Why are you trying to bind the PF to vfio-pci? What is the use case?
Are you using MLNX_OFED driver versus mlx5 OS Inbox?
Are you able to assign a VF pcie passthrough or SRIOV using our mlx5 driver stack?
Are vfio* modules loaded (lsmod)?
Virtualization enabled via BIOS?
Is GRUB configured with iommu=on, iomm=pt?
Is the PCIe device correct? (lspci -Dk | grep -i mel)
Does the path exist? (ls -l /sys/bus/pci/drivers/vfio-pci)
Any hints in dmesg?
Why are you trying to bind the PF to vfio-pci? What is the use case?
Just like I said in this topic Using NEO-Host on vm with SR-IOV. I have tried to use NEO-HOST in a VM with a VF. I installed everything as far as I know. But NEO-HOST does not work. I checked the log and noticed that it uses MST to get device information. However, I cannot get anything with mst status. So I guess maybe it is the limitation of VF. That is why I’m trying to bind PF to vfio-pci so that I can passthrough PF to the VM.
Are you using MLNX_OFED driver versus mlx5 OS Inbox?
I am not totally sure this question. I have installed the MLNX_OFED successfully.
Are you able to assign a VF pcie passthrough or SRIOV using our mlx5 driver stack?
Are vfio* modules loaded (lsmod)?
Virtualization enabled via BIOS?
Is GRUB configured with iommu=on, iomm=pt?
Is the PCIe device correct? (lspci -Dk | grep -i mel)
Does the path exist? (ls -l /sys/bus/pci/drivers/vfio-pci)
The answers to all these questions are yes. As I have said, I have already passed through a VF to the VM successfully and ibv_*_pingpong works well on the VM.
Any hints in dmesg?
This is the output in dmesg when I unbind the device from mlx5_core driver.
[2242079.400456] mlx5_core 0000:1a:00.0: E-Switch: Disable: mode(LEGACY), nvfs(4), active vports(5)
[2242081.284288] mlx5_core 0000:1a:00.0: E-Switch: cleanup
[2242082.307516] mlx5_core 0000:1a:00.0: driver left SR-IOV enabled after remove
This is the output of vfio-pci operation:
$ sudo bash -c "echo 0000:1a:00.0 > /sys/bus/pci/drivers/vfio-pci/bind"

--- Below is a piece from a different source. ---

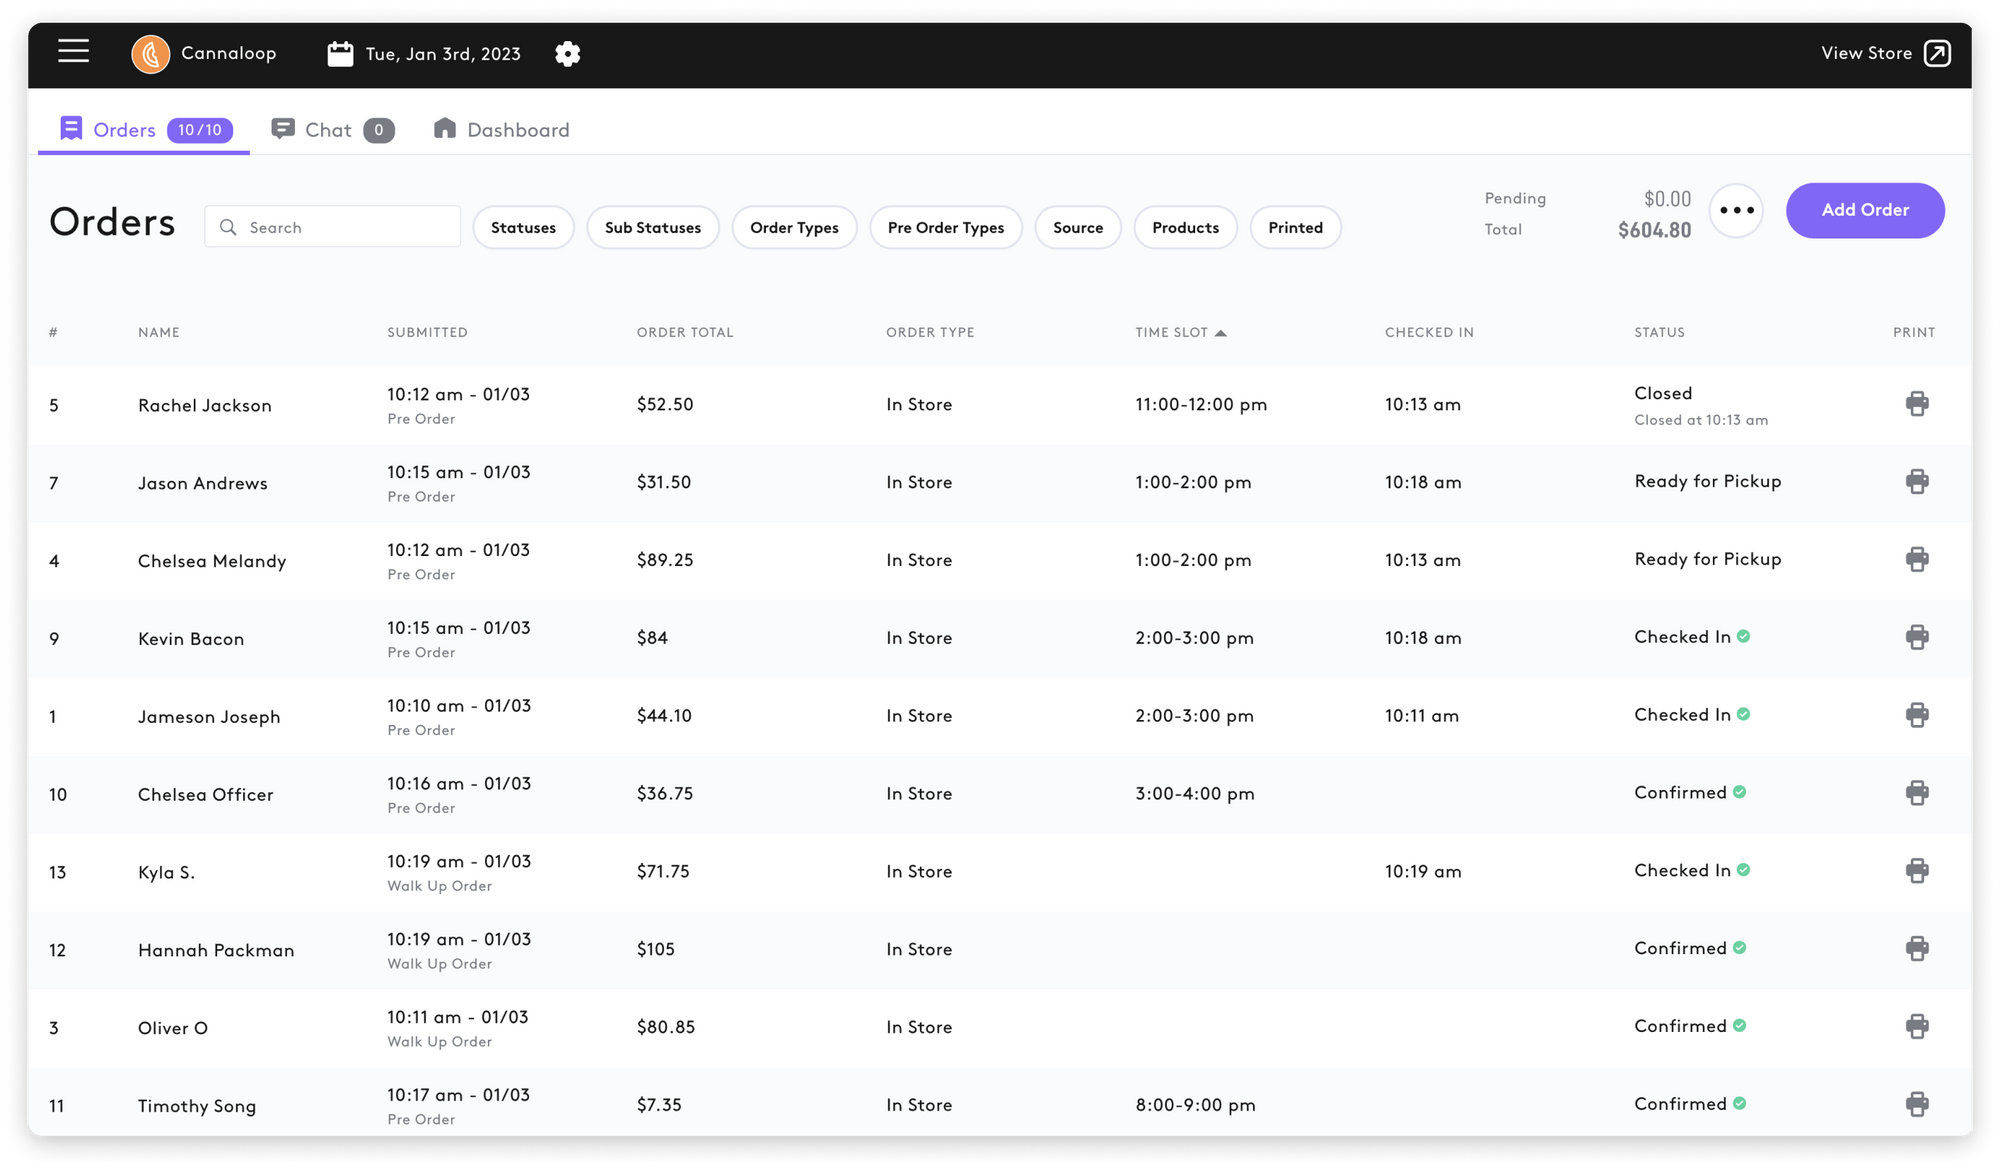Image resolution: width=2000 pixels, height=1170 pixels.
Task: Print Timothy Song's order
Action: pyautogui.click(x=1917, y=1104)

bash: line 1: echo: write error: No such device
NEO-Host and our MFT tool should be used on the baremetal server and not the VM (as designed and use).
PF should be left as is with default MLNX_OFED (mlx5_core) driver, SRIOV & PCie passthrough.
Thank you. That explains why I cannot configure these successfully. I would like to install the NEO-HOST in the VM because all of the servers’ OS in my lab are Ubuntu. While I only get the .rpm package from the vendor. May I ask if you have a NEO-HOST package for Debian distributions?
If you do not have support from Nvidia, the “vendor” as you mentioned that provided you the .rpm package should then have access to the Debian based package as well from Nvidia.
Thank you for your reply again. I personally do not have an account for this. But from this link NVIDIA Enterprise, I noticed that we can register for an enterprise account if we have a licensed product. We do have a lot in my lab. In that way, how can I register for such an account? Thank you.